En cinquante ans de carrière au cinéma et au théâtre, elle a toujours préféré la liberté au clanisme, « au risque de rester sur le carreau ». Une stratégie qui lui a permis de durer. Celle qui a été pendant sept ans la voix française de Samantha, dans « Ma sorcière bien aimée », dispose d'une filmographie impressionnante : du mythique « À nous les petites anglaises », à « Dolmen » sur TF1, Martine Sarcey a traversé le temps sans passer de mode. À ses côtés, Adrien, 20 ans, pose question sur question. C'est grâce à cet ancien élève du lycée, aujourd'hui étudiant au conservatoire de Rennes, que l'actrice a accepté de venir partager son expérience à Lopérec. « Je l'ai rencontré à Brest au moment où la pièce Richard III était programmée », raconte le jeune homme. Il était stagiaire. Elle était en haut de l'affiche. Ils se sont parlés : « Et depuis, on garde le contact ». Sophie D'Orgeval n'a pas eu la même chance.
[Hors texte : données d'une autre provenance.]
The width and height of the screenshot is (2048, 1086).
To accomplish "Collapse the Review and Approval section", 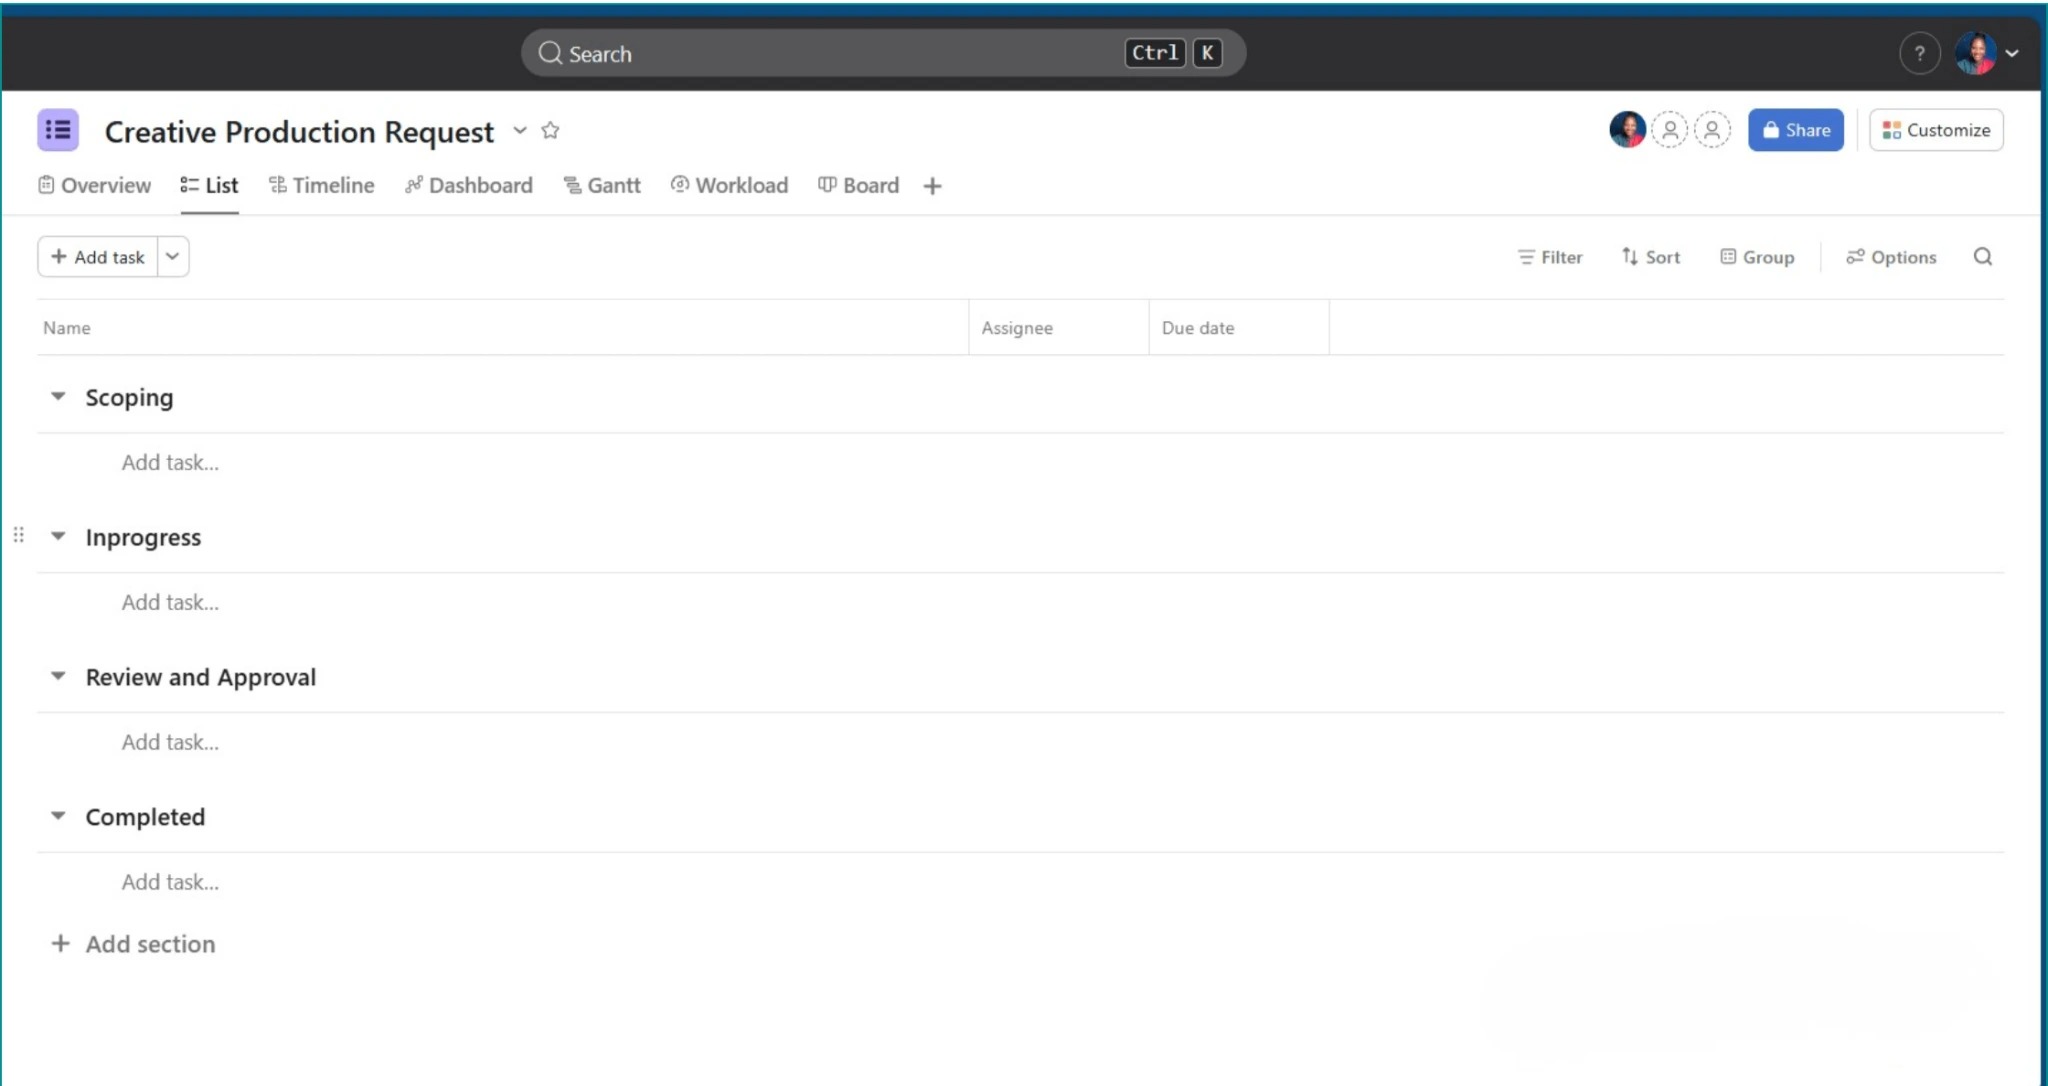I will point(58,677).
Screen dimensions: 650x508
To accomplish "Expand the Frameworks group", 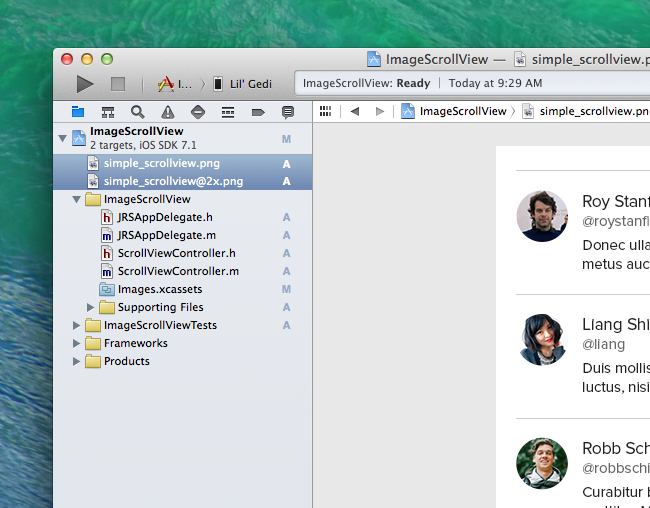I will tap(77, 343).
Comédienne et metteur en scène de la compagnie La Rigole, la jeune femme a écumé les théâtres parisiens « pour faire ses armes » avant de choisir Brest, « pour prendre racine ». Des portes qui se ferment, des humiliations infligées par d'hypothétiques producteurs, elle en a déjà connu beaucoup trop. Martine Sarcey compatit et promet de « faire une réputation » à ce malotru bien connu dans le milieu qui, après avoir discouru en public sur le talent de la nouvelle génération, a tout bonnement refusé d'adresser la parole à Sophie D'Orgeval. « Je voulais juste lui donner une invitation pour mon spectacle », regrette la jeune femme.

« Plus libres que nous »

Et oui, drôle de milieu, gangrené « par le copinage, cette spécialité parisienne » tant détestée par Martine Sarcey. Loin de dramatiser la situation, l'actrice patentée croît dur comme fer à la nouvelle génération « bien plus libre et talentueuse que nous à l'époque ». Mais n'est-il pas aujourd'hui plus difficile de se faire une place sur les planches ? « Bien sûr, la compétition est acharnée mais cette génération est travailleuse, bien plus que celle de 68. Après, il faut être passionné sinon, ce métier, c'est l'horreur ». Passionnés, Adrien et Sophie le sont. Bien décidés « à dépoussiérer l'image du théâtre et à bouger les lignes », ils travaillent comme des damnés, tout en se posant quotidiennement cette angoissante question : « Ma passion, je pourrai toujours la vivre, mais pourrai-je en vivre ? ».